"Esplorare", "esaminare", "proporre". Attorno a queste tre parole, nell'ultimo Consiglio europeo con Mario Draghi alla guida del governo, si consumerà il nuovo scontro in Europa sull'energia. L'ultima bozza delle conclusioni certifica un'intesa dei leader nell'esaminare - e non più esplorare come nella versione iniziale - il price cap dinamico temporaneo proposto dalla Commissione. Il testo, da qui alle prossime ore, potrebbe cambiare nuovamente. L'Italia vuole che il vertice dia un mandato chiaro, una "proposta" appunto, alla Commissione sul tetto del gas. Germania, Olanda, Danimarca, Svezia, Irlanda, Austria e Ungheria, sul price cap, che sia rigido dinamico o temporaneo, continuano ad avere più di una riserva. E sul gas è entrato in crisi perfino l'asse portante dell'architettura europea, quello tra Parigi e Berlino.
Il vertice dei 27 inizierà giovedì ad ora di pranzo subito sul punto dell'energia. Non è pronosticabile quando i leader si augureranno la buona notte. Si parte, ancora una volta, da posizioni lontane. Olaf Scholz e Mark Rutte arriveranno a con la convinzione che anche un price cap temporaneo e dinamico sia "controproducente". Il ragionamento dei 'falchi' suona un po' così: se la Commissione entro aprile del 2023 davvero ultimerà un nuovo benchmark complementare al Ttf di Amsterdam un cap nel breve termine non serve. Anzi, rischia di far fuggire i fornitori, verso acquirenti asiatici ad esempio. Il passo per un'emergenza energetica, che a Berlino e l'Aja vedono un po' come il Babau, è troppo breve e troppo rischioso. I nordici, inoltre, sono convinti che con gli stock pieni i prezzi dell'energia sono destinati a scendere almeno fino alla prossima primavera. E l'intesa messa nera su bianco nelle conclusioni a cosa serve? "E' un'intesa a guardare alla misura, non sulla misura", spiega un ambasciatore europeo riassumendo i contorni dello scontro che si profila a Bruxelles.
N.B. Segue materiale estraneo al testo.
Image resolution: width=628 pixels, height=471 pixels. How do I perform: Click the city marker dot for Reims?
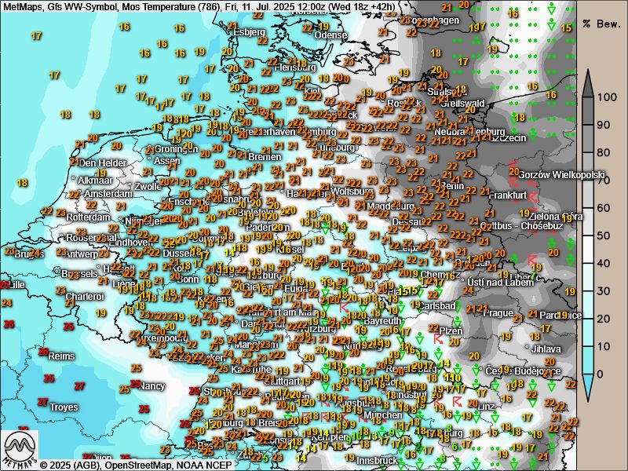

Anche perché il partito del price cap si presenterà in Belgio agguerrito. "Un gruppo di quindici stati membri è favorevole all'idea proposta dall'Italia d'istituire un 'corridoio dinamico del prezzo, ovvero un tetto al prezzo del gas modulabile intorno ai livelli reali di domanda e offerta. E' essenziale che sia reso subito operativo", ha scandito Draghi nella sua relazione alle Camere prima del Consiglio. I Paesi, spiega una fonte europea, sono in realtà più di 15 ed includono colossi come Spagna, Polonia e soprattutto Francia. Tanto che, sul fronte dell'energia, l'asse tra Parigi e Berlino scricchiola notevolmente e le consultazioni governative franco-tedesche che avrebbero dovuto tenersi mercoledì prossimo a Parigi sono state rinviate a gennaio.
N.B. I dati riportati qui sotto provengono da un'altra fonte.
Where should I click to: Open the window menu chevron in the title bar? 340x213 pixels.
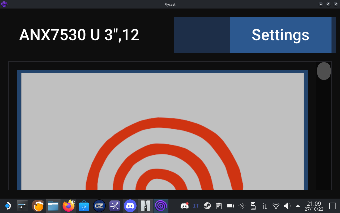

Le posizioni divergono sul 'cap' e su altri dossier dirimenti, che vanno dal Midcat (il gasdotto che Spagna e Germania vogliono costruire ma che vede l'ostruzionismo francese) allo scudo anti-missile che la Germania vuole istituire assieme ad altri 13 membri della Nato e sul quale la Francia, in nome dell'autonomia strategica europea, è fortemente contraria. E poi c'è il tema dello Sure sull'energia, voluto dalla Francia e da una parte della Commissione, caldeggiato dall'Italia e, ancora una volta, osteggiato dai nordici. E il loro muro, affiancato dallo scudo da 200 miliardi messo in campo da Berlino, ha fatto infuriare non solo Draghi ma anche Emmanuel Macron.
Eppure, per Roma fare nuovo debito comune sarebbe necessario, soprattutto se aumenteranno le possibilità di un price cap al gas che forma il prezzo dell'energia: in quel caso, è il ragionamento dell'Italia, il differenziale non può essere a carico degli Stati membri. Il tema di fondo resta quello dello spazio fiscale e del level playing field, che potrebbe essere messo in serio pericolo da interventi messi in campo dai singoli governi dei 27. Charles Michel, in un ultimo appello serale, ha sottolineato che sarebbe "un grosso errore" non restare uniti.
Le premesse non sono delle migliori. E, dulcis in fundo, c'è la variabile Viktor Orban, pronto a dire "no" perfino agli acquisti congiunti di gas.